Senate Passes Bills to Strengthen Penalties for Crimes Against Firefighters and Retired Police

May 20, 2015

The New York State Senate today passed two bills to protect the first responders and law enforcement professionals who protect our communities. The bills would strengthen penalties for individuals who obstruct critical medical emergencies or assault retired police officers in acts of revenge.

Bill S2977, sponsored by Senator Rich Funke (R-C-I, Fairport), would make it a crime to intentionally obstruct a firefighter performing emergency medical care on a sick or injured person. Current law affords firefighters special protections while engaged in a variety of functions during the performance of their official duties. However, the law does not adequately protect firefighters performing emergency medical care. 

In one incident, the City of Rochester Fire Department responded to a call and began delivering emergency medical care for a victim when an uninvolved onlooker became agitated and physically attacked firefighters on scene. Despite the egregious nature of the incident, the assailant could not be charged under existing law protecting firefighters. 

Senator Funke said, “Firefighters put their lives on the line in many ways during the course of their official duties and they deserve to be protected no matter what type of work they are engaged in. Whether it’s a fire, accident, or medical emergency, firefighters are always there to keep us safe and I’m proud this legislation ensures the law is on their side to keep them safe as well. I thank my colleagues on both sides of the aisle for their support of this legislation and I look forward to seeing Majority Leader Morelle’s bill move forward in the Assembly.”

→ **Dataset content**
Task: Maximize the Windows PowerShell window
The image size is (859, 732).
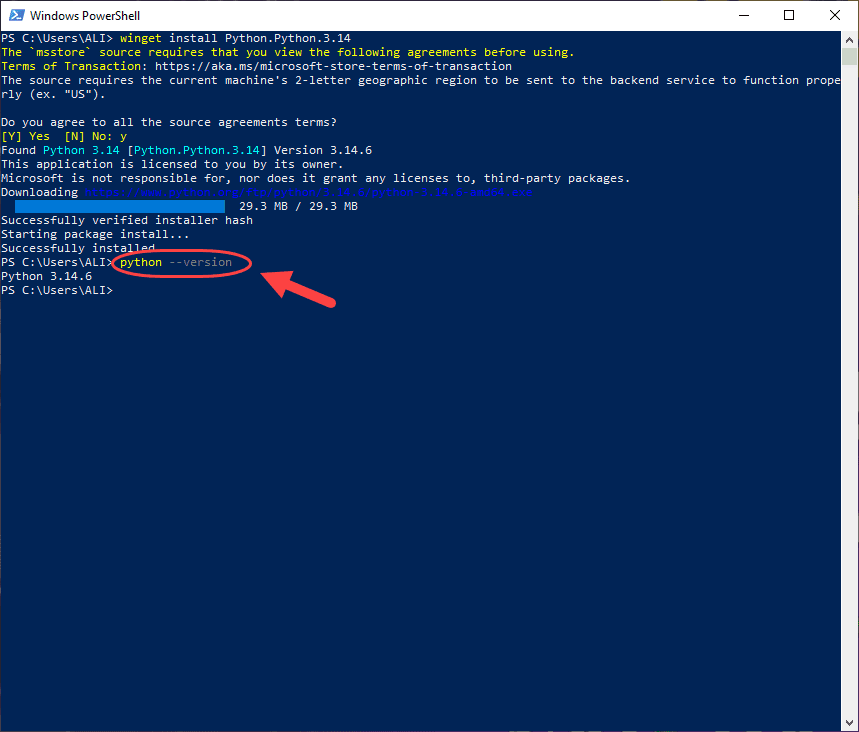Action: pyautogui.click(x=789, y=15)
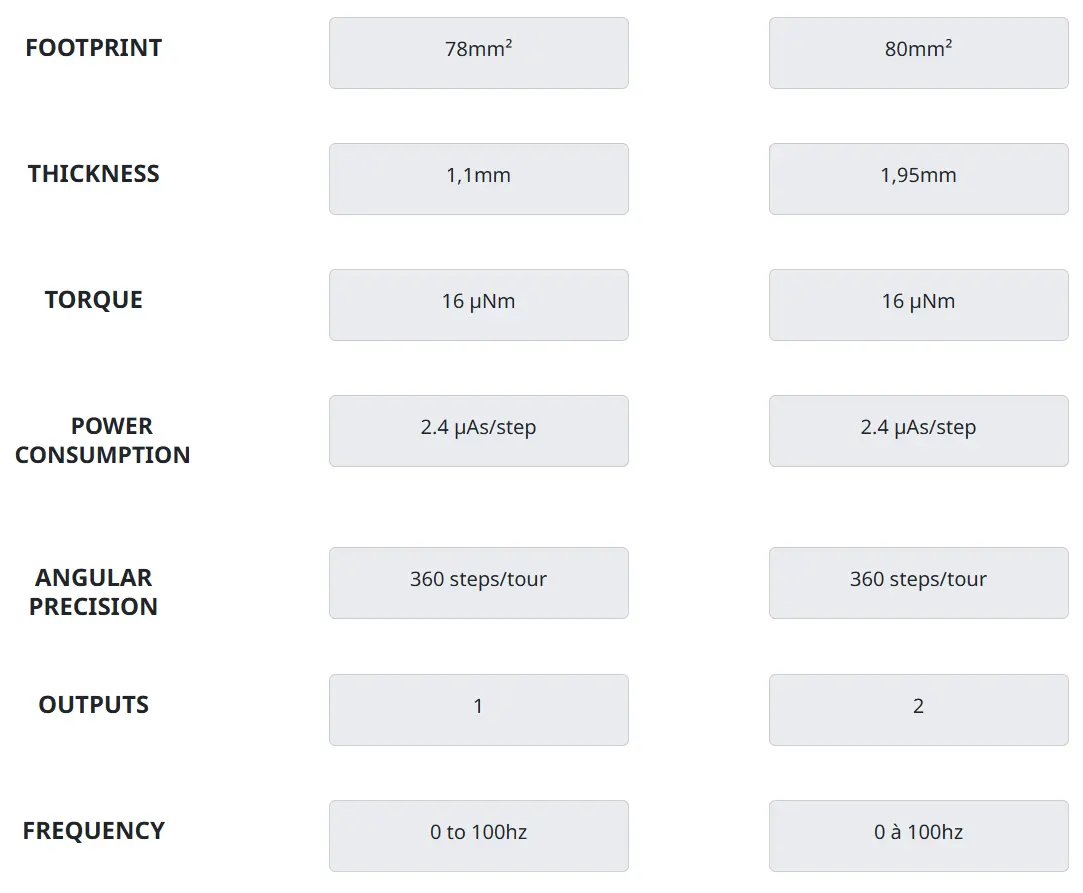Click the FOOTPRINT row label

[x=93, y=48]
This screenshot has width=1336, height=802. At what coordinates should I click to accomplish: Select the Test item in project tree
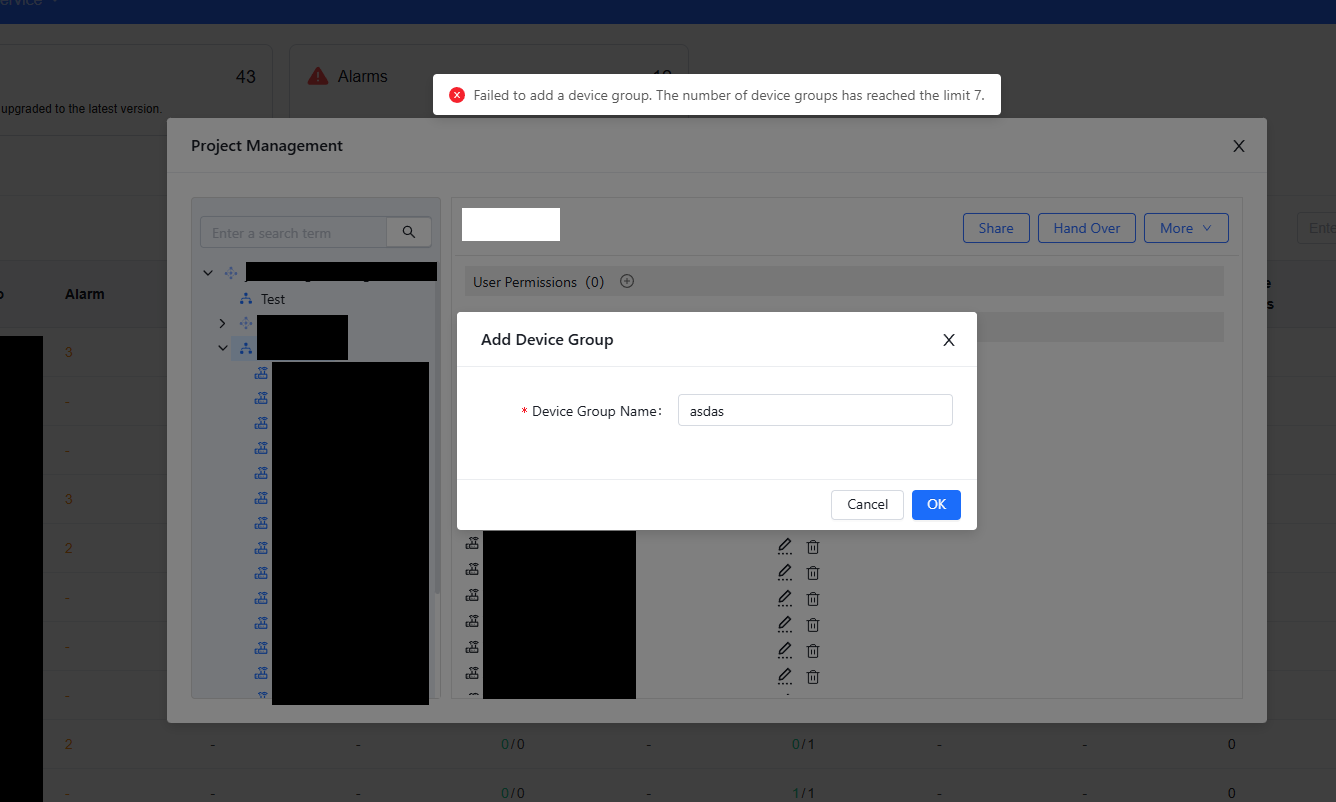[x=273, y=299]
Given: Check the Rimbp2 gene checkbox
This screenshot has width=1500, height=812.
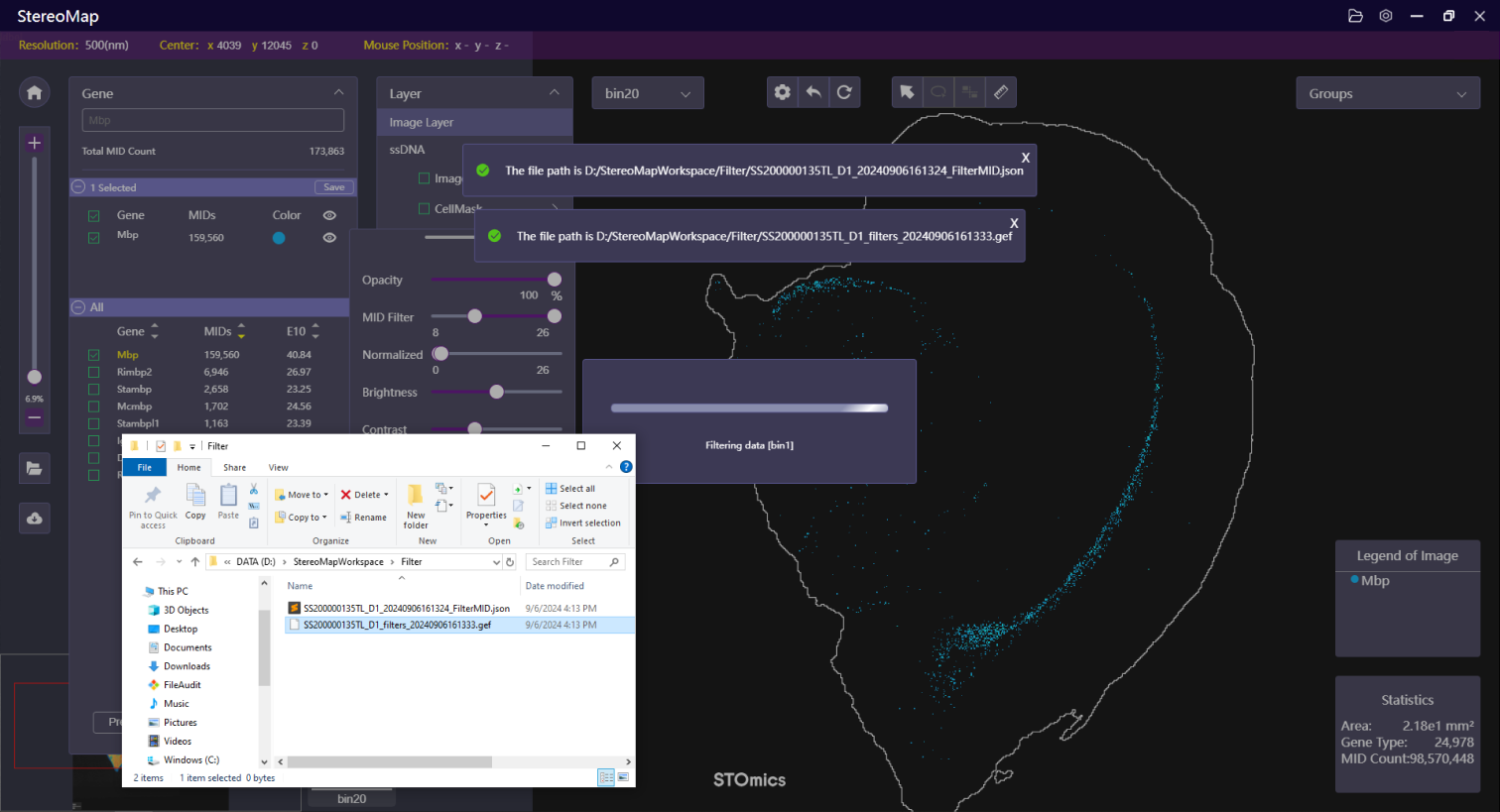Looking at the screenshot, I should click(94, 373).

→ **Problem to work on**
Write what comes next in the piece on the Senate bills for firefighters and retired police, picking up after its final sentence. The records have no connection to the piece on the Senate bills for firefighters and retired police.

→ **Reply to the exercise**
The Senate passed another bill (S1827), sponsored by Senator Martin Golden (R-C-I, Brooklyn), to protect retired police officers by strengthening the penalties for crimes committed by individuals seeking retaliation for being previously arrested by the officer. The measure would make such retaliatory crimes a class B or C violent felony, depending on the extent of the assault, and offer the same protection that the law currently gives active police officers to help discourage felons from seeking revenge against retired officers.

Senator Golden, a former New York City Police Officer stated, “There is no question that our laws must protect our law enforcement personnel from their first day on the job through the end of their retirement. Once a police officer, always a police officer, and this legislation will guarantee that the personal safety of our men and women in uniform is never threatened. I am hopeful that my colleagues in the State Assembly will adopt this legislation to protect our police officers who work to keep us safe from possible assault from someone they had previously arrested.”

The bills have been sent to the Assembly.